Medina Journal-Register — ALBION — The Albion Town Board voiced support Monday for a legislative effort to better enforce property maintenance on the various owners of foreclosed properties.
The town unanimously passed resolutions in support of Assembly Bills 88 and 824, which State Assemblyman Michael Kearns, who represents a portion of Erie County, said would make it mandatory for lending institutions to provide contact information of responsible parties regarding vacant structures.
“My intention is to make financial institutions and lenders more accountable to the surrounding community when homes and buildings are abandoned or foreclosure proceedings have started,” Kearns wrote in a letter to Supervisor Dennis Stirk.
Codes Enforcement Officer Dan Strong recommended the move after telling board members that tracking down and enforcing maintenance laws is an increasing hassle.
Time-consuming efforts are needed when foreclosed properties have overgrown lawns and other building code and property maintenance violations.
“There’s considerable time spent on this,” Councilman Matt Passarell asked.
“It’s not easy sometimes ... it can be tricky to track down who owns the property,” Strong responded. “This make them liable to post a contact sign on the property.”
The town also passed a resolution in support of State Senate Bill 2026, which would increase penalties against individuals filing false liens against public officials and law enforcement officials. A similar measure was passed Tuesday in Shelby and Wednesday in the Village of Albion in support of the bill, which is sponsored by State Sen. George Maziarz.

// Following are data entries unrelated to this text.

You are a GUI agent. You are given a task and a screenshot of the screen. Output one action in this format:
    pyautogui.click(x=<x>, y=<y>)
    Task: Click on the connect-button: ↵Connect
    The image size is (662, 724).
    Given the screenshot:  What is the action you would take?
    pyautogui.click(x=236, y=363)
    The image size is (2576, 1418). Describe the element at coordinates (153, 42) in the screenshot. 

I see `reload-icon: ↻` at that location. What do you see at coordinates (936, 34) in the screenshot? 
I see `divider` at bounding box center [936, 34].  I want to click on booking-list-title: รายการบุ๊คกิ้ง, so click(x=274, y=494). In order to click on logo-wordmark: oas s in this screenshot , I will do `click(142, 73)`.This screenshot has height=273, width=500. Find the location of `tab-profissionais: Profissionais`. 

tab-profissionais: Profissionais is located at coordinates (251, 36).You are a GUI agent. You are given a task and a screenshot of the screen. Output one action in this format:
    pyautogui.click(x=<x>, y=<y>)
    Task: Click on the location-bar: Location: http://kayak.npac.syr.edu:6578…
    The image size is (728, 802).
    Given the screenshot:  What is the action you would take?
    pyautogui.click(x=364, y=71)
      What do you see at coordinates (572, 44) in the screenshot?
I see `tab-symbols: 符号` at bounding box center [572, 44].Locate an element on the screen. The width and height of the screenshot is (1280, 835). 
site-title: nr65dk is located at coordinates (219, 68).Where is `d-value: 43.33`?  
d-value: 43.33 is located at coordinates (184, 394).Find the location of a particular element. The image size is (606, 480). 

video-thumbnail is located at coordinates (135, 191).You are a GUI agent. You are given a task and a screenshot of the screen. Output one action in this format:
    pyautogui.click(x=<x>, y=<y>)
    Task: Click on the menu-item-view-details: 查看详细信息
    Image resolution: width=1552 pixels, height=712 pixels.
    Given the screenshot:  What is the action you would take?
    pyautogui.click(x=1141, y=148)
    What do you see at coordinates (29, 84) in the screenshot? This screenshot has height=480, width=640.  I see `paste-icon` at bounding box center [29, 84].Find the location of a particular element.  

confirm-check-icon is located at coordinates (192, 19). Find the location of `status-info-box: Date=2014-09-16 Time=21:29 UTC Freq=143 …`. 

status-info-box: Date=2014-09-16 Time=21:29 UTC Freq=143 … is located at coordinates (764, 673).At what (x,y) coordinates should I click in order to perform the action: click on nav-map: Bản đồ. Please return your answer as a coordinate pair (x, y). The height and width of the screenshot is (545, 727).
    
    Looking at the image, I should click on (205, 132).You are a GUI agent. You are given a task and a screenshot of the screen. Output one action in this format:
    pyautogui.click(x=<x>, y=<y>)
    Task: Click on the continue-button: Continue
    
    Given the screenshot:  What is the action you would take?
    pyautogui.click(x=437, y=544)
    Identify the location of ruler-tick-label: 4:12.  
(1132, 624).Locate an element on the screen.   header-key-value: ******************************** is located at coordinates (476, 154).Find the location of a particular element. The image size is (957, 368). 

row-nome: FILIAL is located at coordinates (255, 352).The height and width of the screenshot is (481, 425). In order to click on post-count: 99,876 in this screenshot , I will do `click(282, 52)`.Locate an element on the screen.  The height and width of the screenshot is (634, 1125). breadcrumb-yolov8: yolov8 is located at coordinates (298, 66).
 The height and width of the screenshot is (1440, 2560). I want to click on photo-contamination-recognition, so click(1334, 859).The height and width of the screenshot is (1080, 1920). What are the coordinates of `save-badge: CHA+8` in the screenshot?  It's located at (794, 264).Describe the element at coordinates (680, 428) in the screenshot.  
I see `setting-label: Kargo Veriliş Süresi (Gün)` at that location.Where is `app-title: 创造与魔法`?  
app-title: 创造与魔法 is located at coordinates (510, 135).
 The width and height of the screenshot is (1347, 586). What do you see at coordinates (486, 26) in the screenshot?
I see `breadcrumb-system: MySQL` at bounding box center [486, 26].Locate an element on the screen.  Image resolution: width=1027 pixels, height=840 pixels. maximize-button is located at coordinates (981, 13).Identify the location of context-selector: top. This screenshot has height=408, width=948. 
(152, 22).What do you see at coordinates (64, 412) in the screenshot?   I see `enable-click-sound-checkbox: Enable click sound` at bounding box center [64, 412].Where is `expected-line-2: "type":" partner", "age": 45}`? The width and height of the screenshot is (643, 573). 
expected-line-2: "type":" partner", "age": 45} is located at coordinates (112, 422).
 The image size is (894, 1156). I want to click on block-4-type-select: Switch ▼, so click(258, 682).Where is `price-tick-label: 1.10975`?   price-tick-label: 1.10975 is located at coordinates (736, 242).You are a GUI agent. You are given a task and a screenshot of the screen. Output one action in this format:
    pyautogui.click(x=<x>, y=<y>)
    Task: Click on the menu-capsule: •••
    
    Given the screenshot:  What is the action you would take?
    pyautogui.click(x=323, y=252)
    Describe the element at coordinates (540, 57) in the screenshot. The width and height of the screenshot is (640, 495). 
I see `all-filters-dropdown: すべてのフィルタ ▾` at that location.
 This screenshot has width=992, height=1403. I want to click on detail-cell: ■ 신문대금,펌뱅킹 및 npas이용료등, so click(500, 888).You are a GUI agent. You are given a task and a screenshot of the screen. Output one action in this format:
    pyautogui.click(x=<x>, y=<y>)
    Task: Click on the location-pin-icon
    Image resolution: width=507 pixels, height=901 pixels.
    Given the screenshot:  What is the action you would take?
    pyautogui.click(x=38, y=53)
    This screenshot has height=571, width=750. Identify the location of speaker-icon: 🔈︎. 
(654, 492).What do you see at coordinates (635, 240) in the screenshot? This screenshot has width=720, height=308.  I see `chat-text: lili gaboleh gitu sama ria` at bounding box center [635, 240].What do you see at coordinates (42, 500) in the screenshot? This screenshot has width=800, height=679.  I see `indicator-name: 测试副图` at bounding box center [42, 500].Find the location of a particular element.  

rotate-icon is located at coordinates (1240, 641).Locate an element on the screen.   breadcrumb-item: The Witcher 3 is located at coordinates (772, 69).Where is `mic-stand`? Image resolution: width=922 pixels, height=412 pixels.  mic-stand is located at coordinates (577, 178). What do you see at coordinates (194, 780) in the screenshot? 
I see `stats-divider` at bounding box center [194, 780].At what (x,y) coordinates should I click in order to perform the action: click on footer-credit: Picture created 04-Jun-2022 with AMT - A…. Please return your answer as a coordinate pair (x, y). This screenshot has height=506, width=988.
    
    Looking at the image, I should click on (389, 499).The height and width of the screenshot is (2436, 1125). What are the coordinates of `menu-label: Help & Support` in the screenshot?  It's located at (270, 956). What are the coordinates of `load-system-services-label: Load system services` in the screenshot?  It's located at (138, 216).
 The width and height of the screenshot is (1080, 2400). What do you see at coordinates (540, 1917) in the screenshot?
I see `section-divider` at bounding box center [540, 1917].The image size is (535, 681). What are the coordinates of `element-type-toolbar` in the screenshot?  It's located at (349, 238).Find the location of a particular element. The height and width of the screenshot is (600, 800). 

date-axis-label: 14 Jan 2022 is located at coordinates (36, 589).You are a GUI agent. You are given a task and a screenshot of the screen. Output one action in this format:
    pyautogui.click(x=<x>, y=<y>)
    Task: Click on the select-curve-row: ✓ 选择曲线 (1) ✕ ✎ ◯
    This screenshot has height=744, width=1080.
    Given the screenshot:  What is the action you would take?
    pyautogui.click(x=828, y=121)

• Town Clerk Sarah Basinait expressed concern over a planned shifting of town court hours.
Town Justice Gary Moore informed the board in January that he is changing his court session from Tuesdays at 5 p.m. to Tuesdays at 9 a.m. effective in March. The town’s other court session, led by Town Justice Kevin Howard, is at 9 a.m. on Wednesdays.
Basinait said the building’s parking is not sufficient to hold both court and regular town functions at the same time.
“Residents coming in to pay water bills and taxes can’t get parking,” Basinait said. “The building is not able to handle this.”
Stirk said the situation would be monitored this month.
• The town approved the Albion Comprehensive Plan update, closing the book on the authorization stage for the collection of community recommendations.